VW-Abgasaffäre: Kritik ohne Maß? Steckt mehr dahinter?
Vor 10 Tagen wurde bekannt, dass Volkswagen bei den Abgaswerten seiner Dieselfahrzeuge geschummelt hat. Das ist nicht akzeptabel, musste und muss Konsequenzen haben. Darin sind sich die Beobachter einig. Doch Experten mit globalem Blick, warnen vor einem Aufbauschen. Börsenprofi Dirk Müller: Wir reden über "geschönte Abgaswerte" nicht etwa "über versagende Bremssysteme" [1]. Sind die Kritiker ohne Maß, vor allem mit Blick auf ähnliche Fälle? Wie kommt es zu Dynamik und Ausmaß der Abgasaffäre? Steckt mehr dahinter als geahnt?
Ein Vergleich vorweg
Bei General Motors führten defekte Zündschlösser zu 124 Todesfällen und einer Strafe von 900 Millionen Euro. Bei Volkswagen sind bereits 18 Milliarden Euro Strafe im Gespräch. Das 20-Fache. Für gefälschte Abgaswerte.
Kaum ein Fahrzeughersteller hält Benzinverbrauchswerte ein
Der als "Mr. Dax" bekannt gewordenen Börsenexperte und Buchautor Dirk Müller gibt einen weiteren Vergleich, um die Abgasaffäre einzuordnen: Die Benzinverbrauchswerte. Kaum ein Autohersteller würde die angegebenen Werte "im alltäglichen Gebrauch einhalten können".
Das wäre natürlich ebenso wenig akzeptabel, denn auch hier würden mehr Abgase in die Umwelt gelangen als angegeben, zumal jeder Fahrzeugbesitzer beim Fahren mehr tankt und mehr zahlt als geplant. Der Schaden wäre für den Kunden sogar viel greifbarer. Dirk Müller sieht hier die viel größere Mogelei gegenüber Umwelt und Käufern sowohl von Volkswagen, als auch von vielen anderen Fahrzeugherstellern.
Wirtschaftsforscher: es wird "mit zweierlei Maß gemessen"
Auch Prof. Dr. Hans-Werner Sinn, sieht in der Abgasaffäre mit zweierlei Maß gemessen. Er hält die Kritik für überzogen. In den USA würden die Behörden nichts gegen die "Stickoxid-Schleuderei der eigenen Trucks" haben, allerdings hätten sie seit Jahrzehnten versucht "die kleinen und effizienten Dieselmotoren für Pkw durch immer weiter verschärfte Stickoxid-Grenzen vom Markt fernzuhalten, weil man selbst die Technologie nicht beherrschte", so der Präsident des Münchner Institut für Wirtschaftsforschung.

*BEREITGESTELLTE ANGABEN*
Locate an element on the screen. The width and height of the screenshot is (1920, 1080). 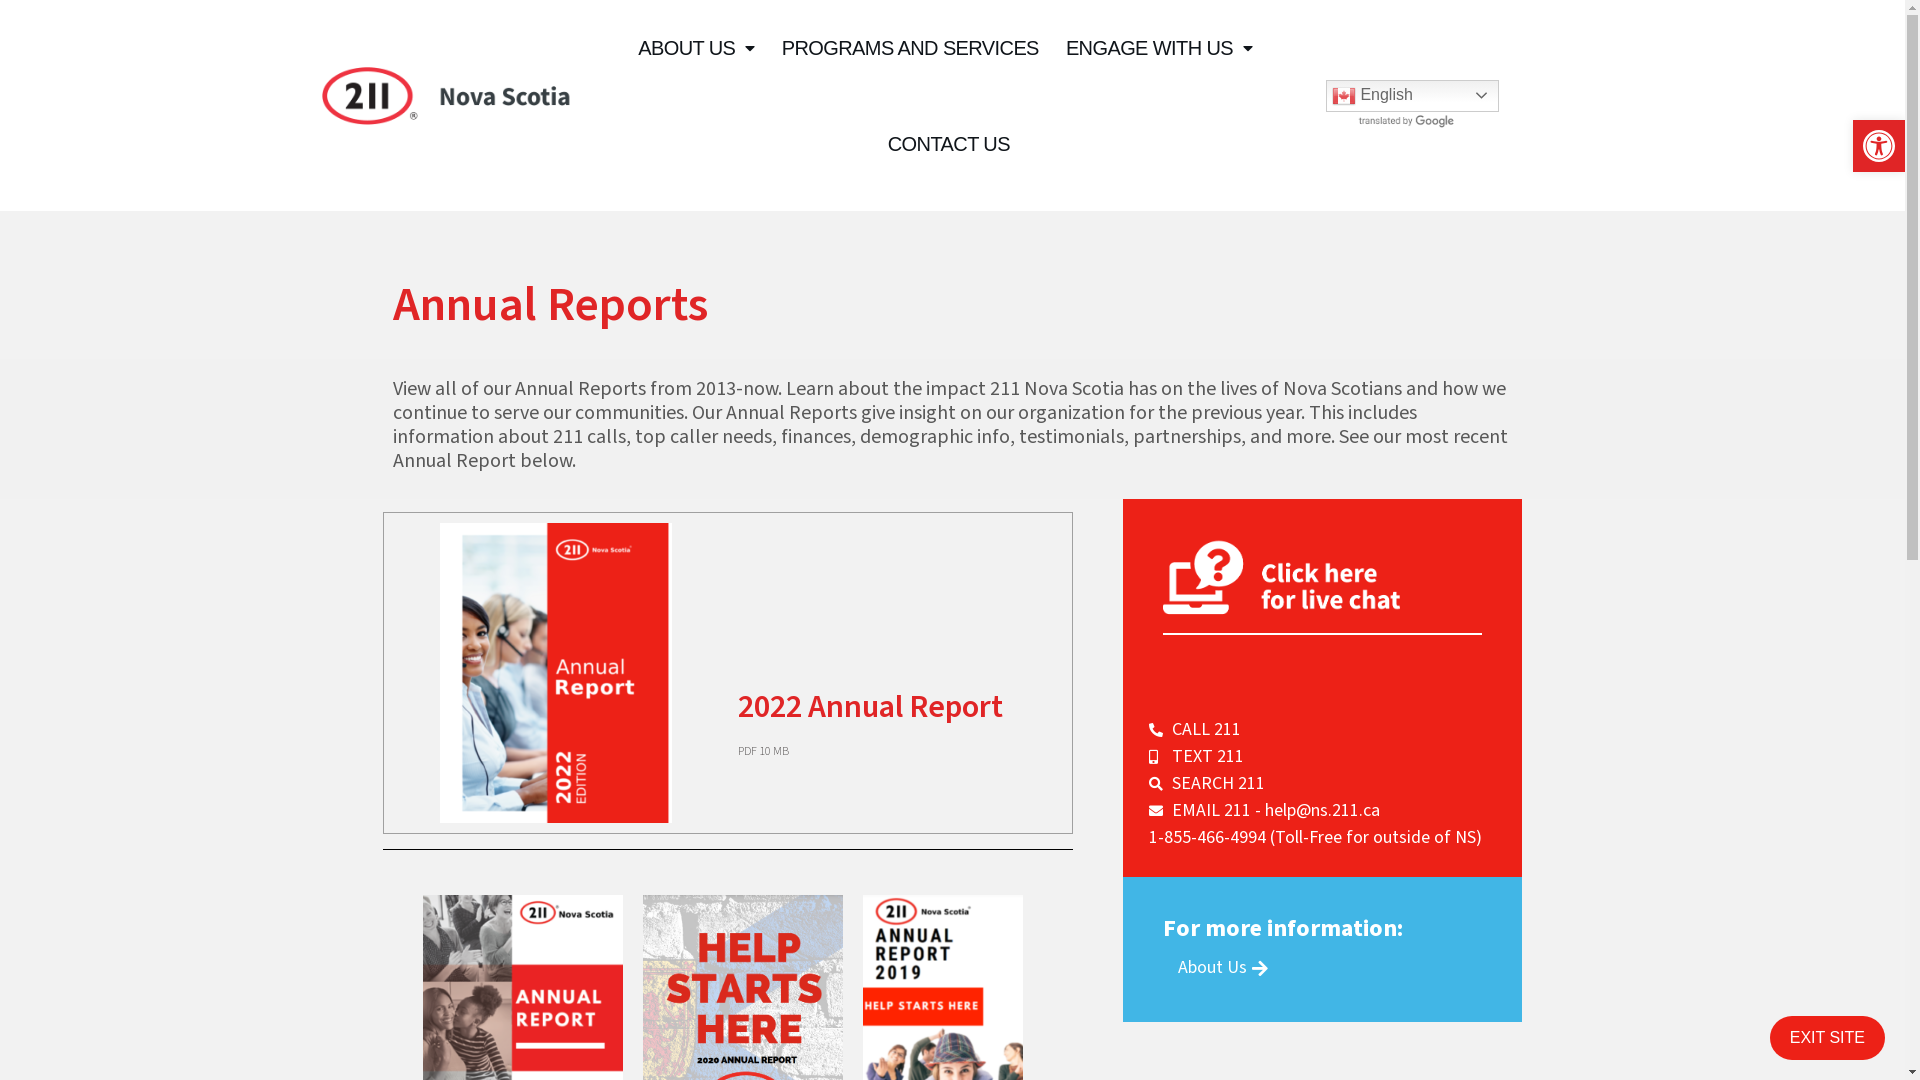
CONTACT US is located at coordinates (949, 144).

*AUFGABENSTELLUNG*
Kannst du den Abschnitt des Textes zur VW-Abgasaffäre zwischen "VW-Abgasaffäre: Kritik ohne" und "dahinter als geahnt?", beide eingeschlossen, wortgetreu wiedergeben?

*SCHRIFTLICHE ANTWORT*
VW-Abgasaffäre: Kritik ohne Maß? Steckt mehr dahinter?
Vor 10 Tagen wurde bekannt, dass Volkswagen bei den Abgaswerten seiner Dieselfahrzeuge geschummelt hat. Das ist nicht akzeptabel, musste und muss Konsequenzen haben. Darin sind sich die Beobachter einig. Doch Experten mit globalem Blick, warnen vor einem Aufbauschen. Börsenprofi Dirk Müller: Wir reden über "geschönte Abgaswerte" nicht etwa "über versagende Bremssysteme" [1]. Sind die Kritiker ohne Maß, vor allem mit Blick auf ähnliche Fälle? Wie kommt es zu Dynamik und Ausmaß der Abgasaffäre? Steckt mehr dahinter als geahnt?